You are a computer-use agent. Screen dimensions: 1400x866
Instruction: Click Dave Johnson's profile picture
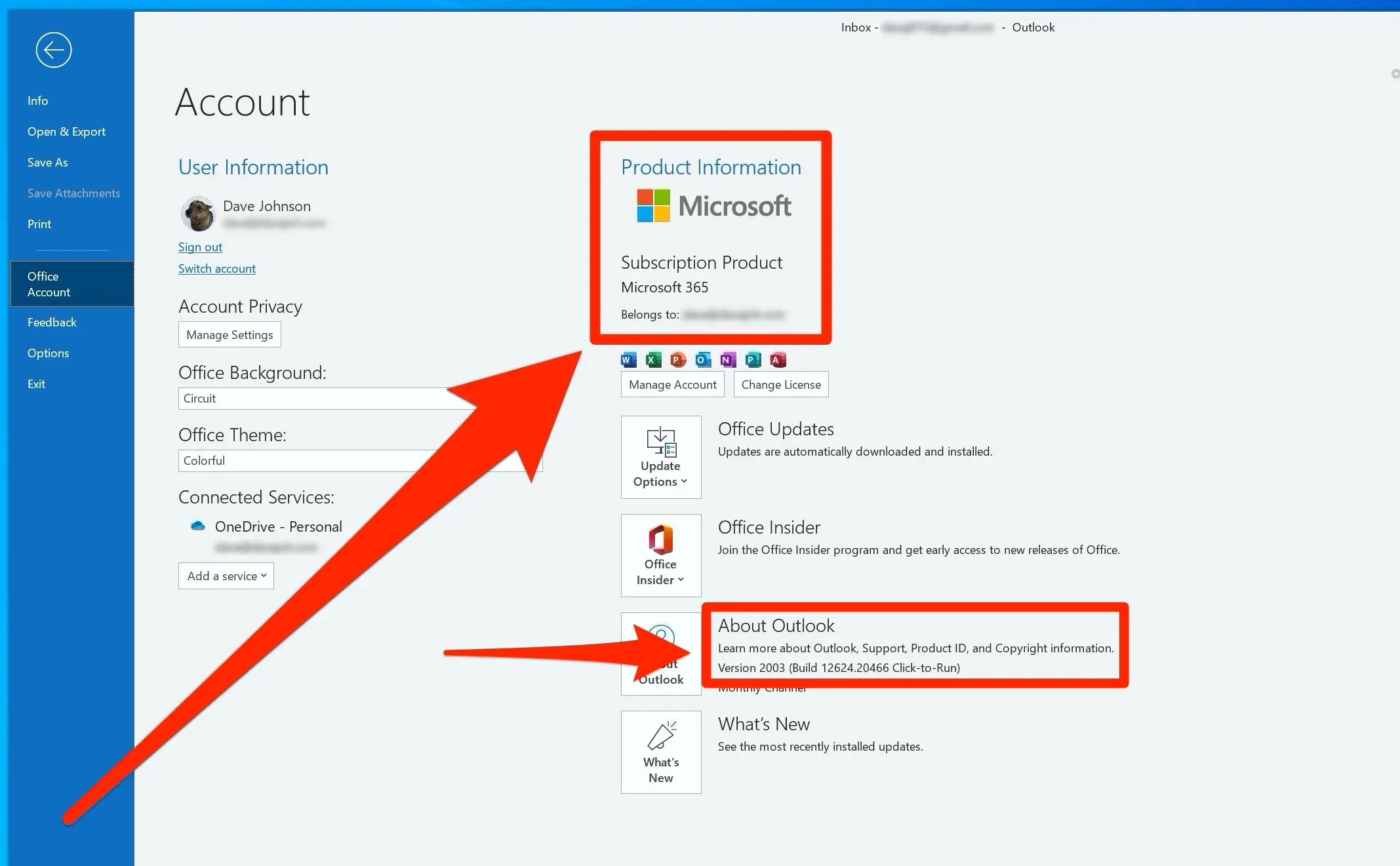pyautogui.click(x=197, y=214)
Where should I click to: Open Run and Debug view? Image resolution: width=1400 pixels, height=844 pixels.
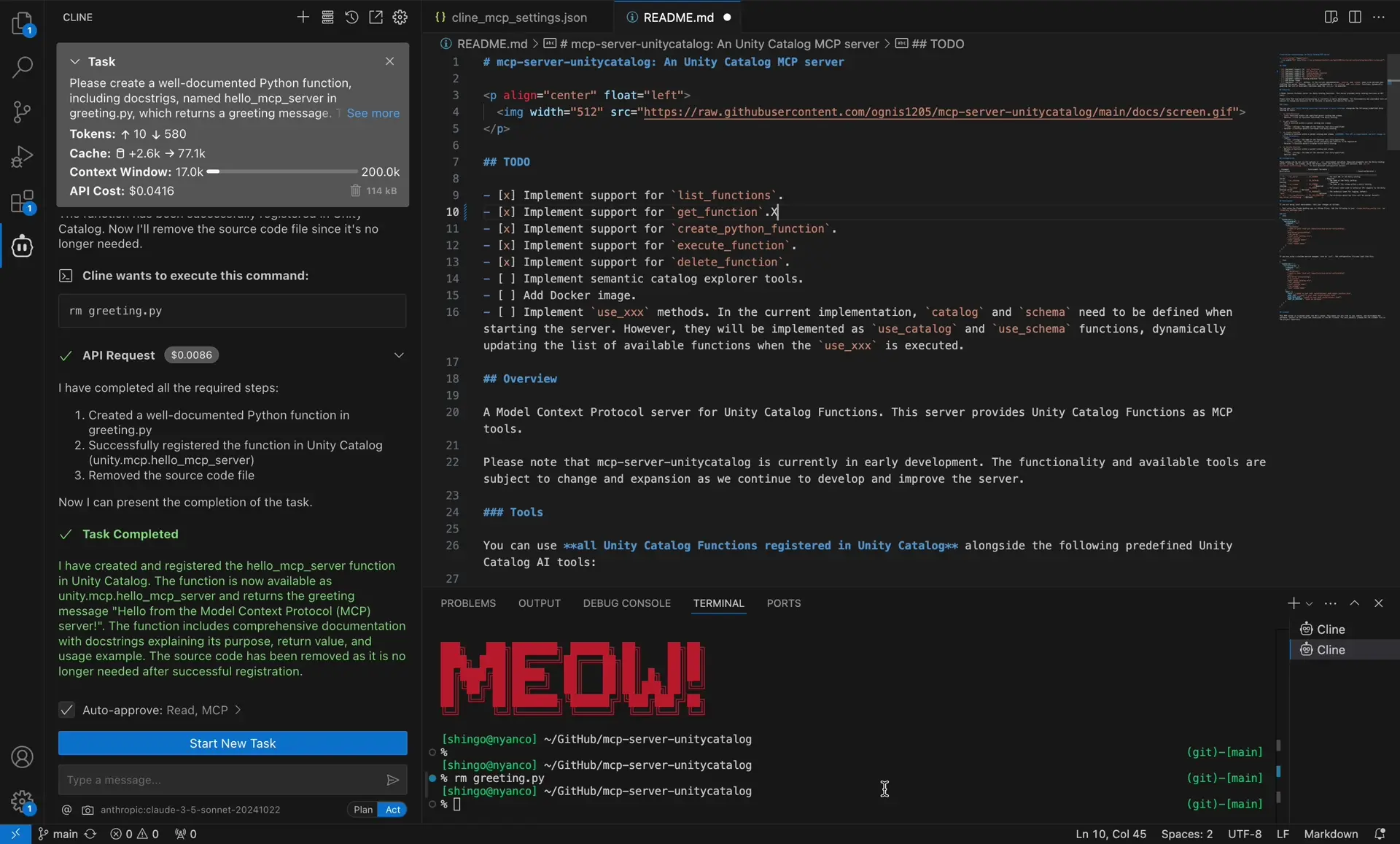coord(22,156)
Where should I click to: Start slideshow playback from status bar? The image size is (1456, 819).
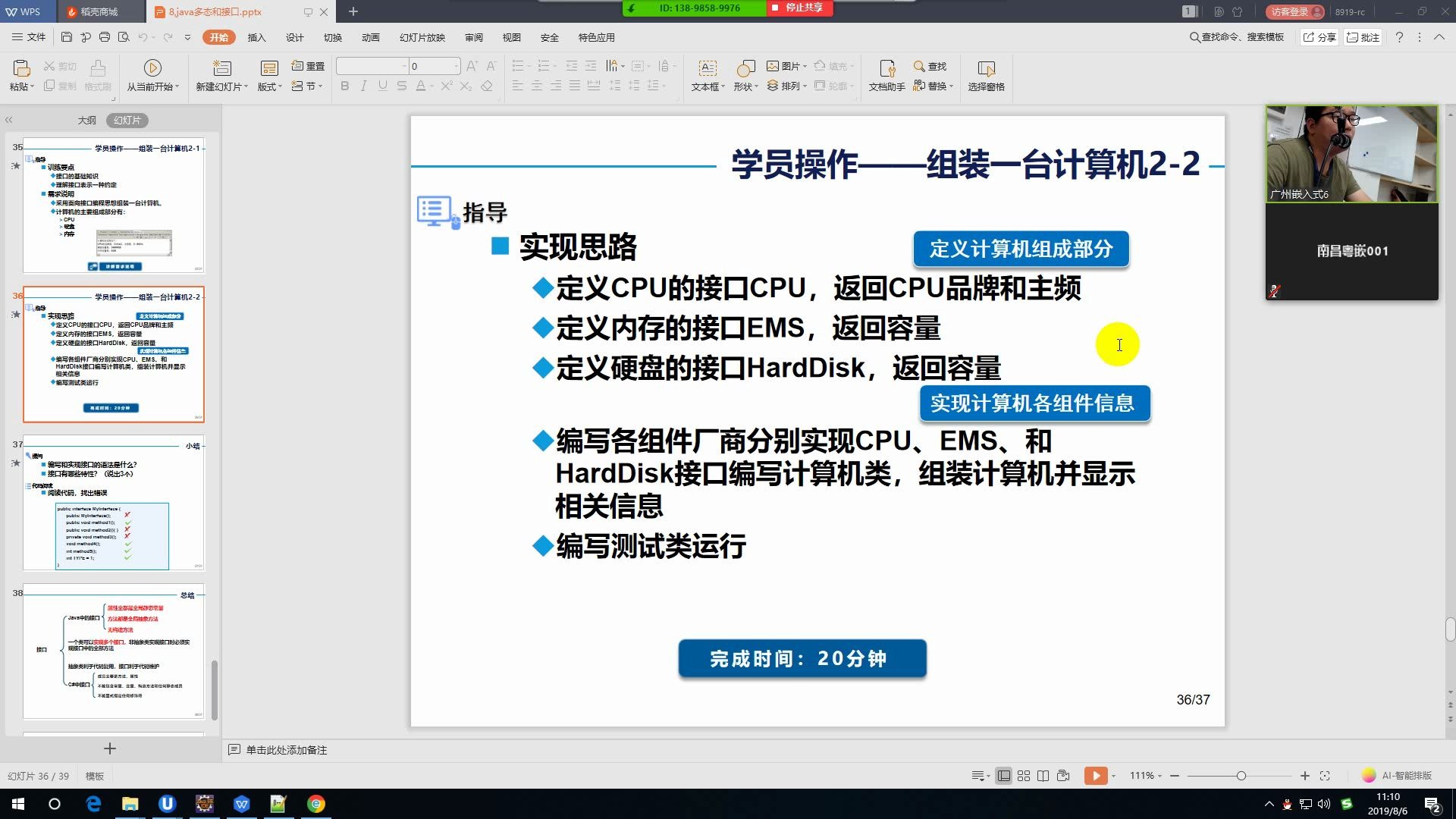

__To do__
Copy each line of the records above exactly as written. Do not carry over any picture.

__Answer__
You are a computer-use agent. Screen dimensions: 1400x866
Instruction: Click Dave Johnson's profile picture
pyautogui.click(x=197, y=214)
Where should I click to: Open Run and Debug view? Image resolution: width=1400 pixels, height=844 pixels.
coord(22,156)
Where should I click to: Start slideshow playback from status bar? The image size is (1456, 819).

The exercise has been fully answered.